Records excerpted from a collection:
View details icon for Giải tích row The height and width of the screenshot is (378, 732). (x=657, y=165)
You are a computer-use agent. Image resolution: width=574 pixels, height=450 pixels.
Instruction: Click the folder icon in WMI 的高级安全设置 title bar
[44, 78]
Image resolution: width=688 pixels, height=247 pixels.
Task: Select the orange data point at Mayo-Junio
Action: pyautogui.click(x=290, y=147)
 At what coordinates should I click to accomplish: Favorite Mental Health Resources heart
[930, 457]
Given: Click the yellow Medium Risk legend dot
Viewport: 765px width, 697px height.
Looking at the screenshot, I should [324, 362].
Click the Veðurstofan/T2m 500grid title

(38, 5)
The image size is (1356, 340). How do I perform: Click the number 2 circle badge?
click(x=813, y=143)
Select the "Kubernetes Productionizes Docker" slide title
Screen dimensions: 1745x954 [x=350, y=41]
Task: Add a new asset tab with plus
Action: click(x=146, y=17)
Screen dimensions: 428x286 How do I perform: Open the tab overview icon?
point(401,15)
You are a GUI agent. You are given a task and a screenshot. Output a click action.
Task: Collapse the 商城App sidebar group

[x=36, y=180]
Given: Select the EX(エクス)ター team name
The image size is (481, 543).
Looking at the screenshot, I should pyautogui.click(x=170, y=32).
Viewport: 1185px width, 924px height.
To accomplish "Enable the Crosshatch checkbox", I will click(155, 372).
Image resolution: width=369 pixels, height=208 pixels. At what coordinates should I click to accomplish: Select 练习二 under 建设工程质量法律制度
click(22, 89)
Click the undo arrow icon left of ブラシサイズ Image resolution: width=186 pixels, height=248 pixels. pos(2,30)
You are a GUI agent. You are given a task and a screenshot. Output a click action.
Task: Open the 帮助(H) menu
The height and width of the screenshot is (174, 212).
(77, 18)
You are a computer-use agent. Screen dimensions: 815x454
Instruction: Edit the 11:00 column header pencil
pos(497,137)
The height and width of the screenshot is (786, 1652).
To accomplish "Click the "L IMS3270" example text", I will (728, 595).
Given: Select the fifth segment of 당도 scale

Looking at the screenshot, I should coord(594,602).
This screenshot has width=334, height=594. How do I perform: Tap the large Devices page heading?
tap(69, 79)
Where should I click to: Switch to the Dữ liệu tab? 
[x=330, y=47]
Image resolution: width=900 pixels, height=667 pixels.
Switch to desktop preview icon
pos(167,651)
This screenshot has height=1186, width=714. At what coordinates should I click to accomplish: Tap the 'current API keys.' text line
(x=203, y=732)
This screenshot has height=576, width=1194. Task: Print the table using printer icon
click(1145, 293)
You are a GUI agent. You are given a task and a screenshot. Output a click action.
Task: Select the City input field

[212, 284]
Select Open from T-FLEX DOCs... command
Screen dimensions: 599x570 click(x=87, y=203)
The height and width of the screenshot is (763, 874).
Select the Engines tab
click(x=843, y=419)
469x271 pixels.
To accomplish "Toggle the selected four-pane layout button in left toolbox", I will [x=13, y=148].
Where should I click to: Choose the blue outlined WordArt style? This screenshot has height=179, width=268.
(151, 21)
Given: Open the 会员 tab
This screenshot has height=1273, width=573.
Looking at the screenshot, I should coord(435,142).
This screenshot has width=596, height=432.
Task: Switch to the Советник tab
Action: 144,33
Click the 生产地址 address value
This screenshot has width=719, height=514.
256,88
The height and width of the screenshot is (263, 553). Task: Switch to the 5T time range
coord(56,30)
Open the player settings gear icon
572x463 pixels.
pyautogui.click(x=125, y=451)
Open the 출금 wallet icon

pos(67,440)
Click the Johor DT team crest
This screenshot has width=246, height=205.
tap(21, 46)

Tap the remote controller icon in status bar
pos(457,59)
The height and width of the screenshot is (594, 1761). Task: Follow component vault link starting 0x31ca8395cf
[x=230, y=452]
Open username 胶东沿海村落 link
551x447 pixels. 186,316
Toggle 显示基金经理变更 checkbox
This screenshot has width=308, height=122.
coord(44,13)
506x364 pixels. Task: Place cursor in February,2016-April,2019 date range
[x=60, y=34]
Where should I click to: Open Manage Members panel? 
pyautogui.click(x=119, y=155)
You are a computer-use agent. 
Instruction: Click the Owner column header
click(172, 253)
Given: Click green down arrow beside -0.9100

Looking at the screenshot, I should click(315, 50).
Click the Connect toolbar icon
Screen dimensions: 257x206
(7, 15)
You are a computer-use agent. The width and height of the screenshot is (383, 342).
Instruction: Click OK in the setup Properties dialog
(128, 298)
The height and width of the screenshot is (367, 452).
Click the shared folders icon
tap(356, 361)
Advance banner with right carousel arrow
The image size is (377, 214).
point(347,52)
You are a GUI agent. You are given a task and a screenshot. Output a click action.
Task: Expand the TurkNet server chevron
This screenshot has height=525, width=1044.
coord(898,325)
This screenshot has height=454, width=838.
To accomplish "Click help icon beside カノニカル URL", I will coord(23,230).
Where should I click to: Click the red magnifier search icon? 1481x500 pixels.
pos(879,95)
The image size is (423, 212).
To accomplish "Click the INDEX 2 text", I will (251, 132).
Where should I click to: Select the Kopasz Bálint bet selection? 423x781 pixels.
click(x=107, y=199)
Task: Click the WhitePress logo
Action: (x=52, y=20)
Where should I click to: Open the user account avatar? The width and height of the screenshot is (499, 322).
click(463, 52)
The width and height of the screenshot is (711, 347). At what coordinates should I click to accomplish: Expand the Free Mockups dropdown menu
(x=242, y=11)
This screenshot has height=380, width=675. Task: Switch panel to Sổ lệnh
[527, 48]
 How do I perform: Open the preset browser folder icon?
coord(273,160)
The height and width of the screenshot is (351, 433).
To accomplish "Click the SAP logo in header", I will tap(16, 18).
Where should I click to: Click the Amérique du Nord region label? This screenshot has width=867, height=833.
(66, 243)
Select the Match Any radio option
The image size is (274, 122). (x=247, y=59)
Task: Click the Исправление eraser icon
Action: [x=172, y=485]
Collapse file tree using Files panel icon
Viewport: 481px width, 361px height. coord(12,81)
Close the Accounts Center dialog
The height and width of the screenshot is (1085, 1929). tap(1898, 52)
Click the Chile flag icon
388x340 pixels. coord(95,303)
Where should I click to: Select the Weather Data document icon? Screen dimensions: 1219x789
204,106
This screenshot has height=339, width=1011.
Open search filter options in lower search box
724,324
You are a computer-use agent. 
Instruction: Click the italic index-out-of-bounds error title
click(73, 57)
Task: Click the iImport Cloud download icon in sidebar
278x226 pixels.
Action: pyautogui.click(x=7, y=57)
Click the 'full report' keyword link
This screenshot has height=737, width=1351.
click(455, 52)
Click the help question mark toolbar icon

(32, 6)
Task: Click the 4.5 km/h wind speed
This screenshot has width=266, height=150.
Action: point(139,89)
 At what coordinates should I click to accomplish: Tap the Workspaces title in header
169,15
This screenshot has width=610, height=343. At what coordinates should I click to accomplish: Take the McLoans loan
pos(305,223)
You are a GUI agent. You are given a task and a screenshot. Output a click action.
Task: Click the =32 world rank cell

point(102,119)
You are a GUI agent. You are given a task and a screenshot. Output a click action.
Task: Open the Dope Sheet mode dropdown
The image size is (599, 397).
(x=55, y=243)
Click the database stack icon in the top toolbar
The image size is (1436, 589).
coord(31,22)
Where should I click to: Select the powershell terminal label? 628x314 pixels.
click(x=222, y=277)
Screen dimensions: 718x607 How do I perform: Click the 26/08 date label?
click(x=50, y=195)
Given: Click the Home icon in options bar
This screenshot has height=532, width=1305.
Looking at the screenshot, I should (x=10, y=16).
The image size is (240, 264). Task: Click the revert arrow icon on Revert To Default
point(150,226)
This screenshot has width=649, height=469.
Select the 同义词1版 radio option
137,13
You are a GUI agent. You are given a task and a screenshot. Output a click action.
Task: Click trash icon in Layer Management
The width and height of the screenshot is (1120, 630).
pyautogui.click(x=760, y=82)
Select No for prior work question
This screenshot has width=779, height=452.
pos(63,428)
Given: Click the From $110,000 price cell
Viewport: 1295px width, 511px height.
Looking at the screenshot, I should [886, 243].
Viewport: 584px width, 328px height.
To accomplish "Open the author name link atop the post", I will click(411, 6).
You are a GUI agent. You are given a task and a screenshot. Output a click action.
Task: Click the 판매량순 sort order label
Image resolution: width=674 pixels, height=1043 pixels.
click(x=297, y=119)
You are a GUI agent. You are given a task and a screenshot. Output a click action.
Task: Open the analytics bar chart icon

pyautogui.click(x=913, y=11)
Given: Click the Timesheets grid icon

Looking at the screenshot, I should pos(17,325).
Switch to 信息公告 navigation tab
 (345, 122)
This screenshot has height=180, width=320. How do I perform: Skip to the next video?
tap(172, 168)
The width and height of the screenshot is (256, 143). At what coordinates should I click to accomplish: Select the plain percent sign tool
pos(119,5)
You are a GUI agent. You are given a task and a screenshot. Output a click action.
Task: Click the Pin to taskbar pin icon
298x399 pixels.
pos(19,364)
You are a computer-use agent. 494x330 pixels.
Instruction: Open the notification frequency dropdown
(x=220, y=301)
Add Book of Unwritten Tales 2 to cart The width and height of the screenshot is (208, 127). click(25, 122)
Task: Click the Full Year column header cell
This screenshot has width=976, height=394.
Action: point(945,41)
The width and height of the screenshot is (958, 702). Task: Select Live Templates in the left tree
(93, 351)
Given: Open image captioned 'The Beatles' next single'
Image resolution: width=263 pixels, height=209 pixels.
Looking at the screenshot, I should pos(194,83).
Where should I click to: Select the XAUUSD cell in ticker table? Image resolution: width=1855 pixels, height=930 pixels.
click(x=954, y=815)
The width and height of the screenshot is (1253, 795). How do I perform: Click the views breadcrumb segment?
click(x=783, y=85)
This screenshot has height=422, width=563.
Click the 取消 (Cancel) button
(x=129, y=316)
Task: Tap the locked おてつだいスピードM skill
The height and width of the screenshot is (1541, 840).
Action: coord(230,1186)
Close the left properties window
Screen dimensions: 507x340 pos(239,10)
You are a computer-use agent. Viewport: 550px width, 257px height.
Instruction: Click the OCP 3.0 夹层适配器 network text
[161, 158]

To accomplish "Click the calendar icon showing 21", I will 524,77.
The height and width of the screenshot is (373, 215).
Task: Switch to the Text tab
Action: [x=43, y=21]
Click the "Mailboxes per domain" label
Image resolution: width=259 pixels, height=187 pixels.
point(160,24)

_Aim of the exercise:_ Quote the data above from the line containing "Image resolution: width=369" to the line containing "Task: Open the 帮助(H) menu", inclusive, and stop.

_Output:_
Image resolution: width=369 pixels, height=208 pixels. At what coordinates should I click to accomplish: Select 练习二 under 建设工程质量法律制度
click(22, 89)
Click the undo arrow icon left of ブラシサイズ Image resolution: width=186 pixels, height=248 pixels. pos(2,30)
You are a GUI agent. You are given a task and a screenshot. Output a click action.
Task: Open the 帮助(H) menu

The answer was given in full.